Recorded data:
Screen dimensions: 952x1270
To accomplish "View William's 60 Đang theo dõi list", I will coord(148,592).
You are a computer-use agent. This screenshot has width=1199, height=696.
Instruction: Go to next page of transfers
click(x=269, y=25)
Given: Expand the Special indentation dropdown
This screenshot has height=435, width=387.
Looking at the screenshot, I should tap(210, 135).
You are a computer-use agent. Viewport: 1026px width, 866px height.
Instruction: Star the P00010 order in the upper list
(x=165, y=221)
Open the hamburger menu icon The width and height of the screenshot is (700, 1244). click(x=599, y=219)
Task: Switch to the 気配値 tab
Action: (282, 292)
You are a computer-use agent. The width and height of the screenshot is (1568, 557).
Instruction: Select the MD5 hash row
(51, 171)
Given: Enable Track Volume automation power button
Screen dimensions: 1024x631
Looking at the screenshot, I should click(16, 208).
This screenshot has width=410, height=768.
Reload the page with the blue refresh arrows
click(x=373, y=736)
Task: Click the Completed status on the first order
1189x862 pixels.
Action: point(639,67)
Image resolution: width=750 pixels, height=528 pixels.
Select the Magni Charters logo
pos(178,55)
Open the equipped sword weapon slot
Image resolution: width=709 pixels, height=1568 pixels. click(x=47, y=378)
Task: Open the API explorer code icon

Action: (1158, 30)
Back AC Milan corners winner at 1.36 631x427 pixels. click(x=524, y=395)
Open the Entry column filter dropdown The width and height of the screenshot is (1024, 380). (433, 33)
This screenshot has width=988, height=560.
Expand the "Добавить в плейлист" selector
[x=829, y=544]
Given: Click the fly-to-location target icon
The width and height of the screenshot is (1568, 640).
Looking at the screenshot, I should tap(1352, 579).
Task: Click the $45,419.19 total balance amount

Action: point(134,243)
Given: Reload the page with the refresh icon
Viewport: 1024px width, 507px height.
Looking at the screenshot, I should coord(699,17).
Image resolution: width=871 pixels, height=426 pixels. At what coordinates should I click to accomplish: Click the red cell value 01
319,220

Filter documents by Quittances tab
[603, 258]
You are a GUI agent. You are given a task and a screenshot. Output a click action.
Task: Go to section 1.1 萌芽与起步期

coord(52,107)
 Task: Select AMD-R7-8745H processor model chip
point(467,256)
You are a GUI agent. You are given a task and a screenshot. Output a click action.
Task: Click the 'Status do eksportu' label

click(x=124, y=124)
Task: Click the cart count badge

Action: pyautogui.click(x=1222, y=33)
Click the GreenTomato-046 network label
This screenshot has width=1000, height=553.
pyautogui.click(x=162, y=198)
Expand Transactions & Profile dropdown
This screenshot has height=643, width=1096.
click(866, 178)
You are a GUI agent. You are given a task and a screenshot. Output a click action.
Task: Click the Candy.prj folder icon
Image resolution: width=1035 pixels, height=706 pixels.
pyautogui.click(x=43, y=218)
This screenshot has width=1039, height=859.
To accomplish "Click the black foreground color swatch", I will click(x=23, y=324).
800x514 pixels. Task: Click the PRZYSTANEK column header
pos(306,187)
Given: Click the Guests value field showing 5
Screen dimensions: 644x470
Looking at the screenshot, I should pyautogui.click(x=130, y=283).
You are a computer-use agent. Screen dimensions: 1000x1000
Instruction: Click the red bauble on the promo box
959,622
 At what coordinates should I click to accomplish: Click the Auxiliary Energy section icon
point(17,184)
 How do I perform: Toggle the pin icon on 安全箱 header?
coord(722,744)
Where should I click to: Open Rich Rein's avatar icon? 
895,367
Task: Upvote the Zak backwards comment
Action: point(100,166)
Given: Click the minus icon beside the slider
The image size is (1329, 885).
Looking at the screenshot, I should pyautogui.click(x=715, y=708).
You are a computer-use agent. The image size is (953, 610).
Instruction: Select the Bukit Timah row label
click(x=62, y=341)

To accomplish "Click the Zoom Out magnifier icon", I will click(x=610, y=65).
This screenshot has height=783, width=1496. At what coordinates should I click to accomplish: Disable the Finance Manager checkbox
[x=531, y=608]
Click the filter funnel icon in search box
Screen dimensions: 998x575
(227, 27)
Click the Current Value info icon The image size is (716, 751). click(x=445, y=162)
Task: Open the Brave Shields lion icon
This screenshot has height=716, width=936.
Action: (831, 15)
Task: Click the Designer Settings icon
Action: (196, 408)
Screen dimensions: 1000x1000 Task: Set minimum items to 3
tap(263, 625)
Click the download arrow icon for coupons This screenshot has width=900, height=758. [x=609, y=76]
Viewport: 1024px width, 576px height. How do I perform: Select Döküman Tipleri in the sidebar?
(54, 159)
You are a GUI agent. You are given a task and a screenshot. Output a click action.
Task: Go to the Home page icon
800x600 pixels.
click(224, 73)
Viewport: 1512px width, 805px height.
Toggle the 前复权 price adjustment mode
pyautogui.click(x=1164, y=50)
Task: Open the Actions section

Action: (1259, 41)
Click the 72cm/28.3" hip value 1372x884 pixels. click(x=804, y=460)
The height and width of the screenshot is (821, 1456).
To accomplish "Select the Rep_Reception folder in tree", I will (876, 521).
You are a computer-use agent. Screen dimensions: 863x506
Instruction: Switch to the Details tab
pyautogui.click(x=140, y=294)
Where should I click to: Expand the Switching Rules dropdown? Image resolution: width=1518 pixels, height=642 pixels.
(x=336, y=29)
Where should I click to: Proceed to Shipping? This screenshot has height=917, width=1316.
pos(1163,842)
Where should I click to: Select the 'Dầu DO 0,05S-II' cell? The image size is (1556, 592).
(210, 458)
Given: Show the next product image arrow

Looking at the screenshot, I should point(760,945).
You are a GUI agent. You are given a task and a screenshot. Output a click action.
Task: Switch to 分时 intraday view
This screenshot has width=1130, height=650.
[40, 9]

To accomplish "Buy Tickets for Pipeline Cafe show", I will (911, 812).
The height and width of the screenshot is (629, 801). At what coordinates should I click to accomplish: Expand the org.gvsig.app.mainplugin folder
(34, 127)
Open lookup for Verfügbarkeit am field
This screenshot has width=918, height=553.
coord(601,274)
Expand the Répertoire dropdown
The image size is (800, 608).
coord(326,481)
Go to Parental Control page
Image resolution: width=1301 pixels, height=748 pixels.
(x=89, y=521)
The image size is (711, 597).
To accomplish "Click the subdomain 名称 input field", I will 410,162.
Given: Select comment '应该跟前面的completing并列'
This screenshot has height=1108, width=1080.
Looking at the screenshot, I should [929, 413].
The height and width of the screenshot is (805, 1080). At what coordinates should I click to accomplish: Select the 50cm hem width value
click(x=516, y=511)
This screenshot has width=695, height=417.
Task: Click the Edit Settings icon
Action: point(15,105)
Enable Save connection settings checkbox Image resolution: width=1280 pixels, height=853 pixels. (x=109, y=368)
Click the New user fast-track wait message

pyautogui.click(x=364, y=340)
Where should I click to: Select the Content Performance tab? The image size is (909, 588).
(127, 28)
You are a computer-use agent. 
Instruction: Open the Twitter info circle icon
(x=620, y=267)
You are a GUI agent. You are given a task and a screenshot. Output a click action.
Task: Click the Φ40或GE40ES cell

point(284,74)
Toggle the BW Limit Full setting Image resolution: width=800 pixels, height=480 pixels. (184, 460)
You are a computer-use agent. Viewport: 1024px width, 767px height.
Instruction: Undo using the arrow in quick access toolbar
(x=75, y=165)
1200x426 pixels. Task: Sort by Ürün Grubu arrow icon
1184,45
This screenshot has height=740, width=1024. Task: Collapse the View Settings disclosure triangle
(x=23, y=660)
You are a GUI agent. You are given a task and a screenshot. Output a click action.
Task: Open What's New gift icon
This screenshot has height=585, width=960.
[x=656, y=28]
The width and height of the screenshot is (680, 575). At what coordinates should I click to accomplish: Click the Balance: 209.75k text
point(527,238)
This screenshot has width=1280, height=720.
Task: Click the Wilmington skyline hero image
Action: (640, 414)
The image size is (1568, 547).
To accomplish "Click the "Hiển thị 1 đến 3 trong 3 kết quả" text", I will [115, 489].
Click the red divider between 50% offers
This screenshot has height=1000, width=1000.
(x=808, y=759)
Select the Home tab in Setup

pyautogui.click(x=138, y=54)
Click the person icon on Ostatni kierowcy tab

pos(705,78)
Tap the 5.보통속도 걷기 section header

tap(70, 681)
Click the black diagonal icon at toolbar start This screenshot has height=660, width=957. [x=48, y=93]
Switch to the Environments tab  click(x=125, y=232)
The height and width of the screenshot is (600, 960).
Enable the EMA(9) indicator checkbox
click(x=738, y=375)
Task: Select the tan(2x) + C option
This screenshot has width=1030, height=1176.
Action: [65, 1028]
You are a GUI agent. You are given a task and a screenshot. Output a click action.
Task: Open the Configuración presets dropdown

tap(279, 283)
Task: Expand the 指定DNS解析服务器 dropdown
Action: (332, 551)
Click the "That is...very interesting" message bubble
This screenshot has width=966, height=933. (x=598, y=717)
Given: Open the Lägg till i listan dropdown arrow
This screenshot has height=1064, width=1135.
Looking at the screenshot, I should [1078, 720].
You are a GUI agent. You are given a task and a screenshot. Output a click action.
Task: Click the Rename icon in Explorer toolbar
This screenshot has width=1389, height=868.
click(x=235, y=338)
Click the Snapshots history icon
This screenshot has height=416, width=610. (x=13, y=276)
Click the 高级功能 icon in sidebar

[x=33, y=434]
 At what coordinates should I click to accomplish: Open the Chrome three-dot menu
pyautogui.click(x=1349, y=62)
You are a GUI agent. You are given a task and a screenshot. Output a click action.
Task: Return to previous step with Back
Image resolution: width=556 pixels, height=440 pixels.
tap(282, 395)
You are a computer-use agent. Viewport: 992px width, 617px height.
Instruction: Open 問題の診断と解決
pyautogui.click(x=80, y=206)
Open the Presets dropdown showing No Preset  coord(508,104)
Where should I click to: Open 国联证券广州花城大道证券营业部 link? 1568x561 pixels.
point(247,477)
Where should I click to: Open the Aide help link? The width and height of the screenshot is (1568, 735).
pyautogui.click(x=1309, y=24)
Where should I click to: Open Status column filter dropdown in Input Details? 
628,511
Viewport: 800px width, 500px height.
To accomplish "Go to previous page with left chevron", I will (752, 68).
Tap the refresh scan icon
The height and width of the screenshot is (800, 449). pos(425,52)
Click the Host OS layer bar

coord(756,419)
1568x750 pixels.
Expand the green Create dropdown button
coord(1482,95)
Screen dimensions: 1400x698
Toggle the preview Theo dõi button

Problem to solve: Extract, verbatim, the lines from the one containing "Screen dimensions: 1400x698" through the last line of the listing above.

Result for this task:
Screen dimensions: 1400x698
Toggle the preview Theo dõi button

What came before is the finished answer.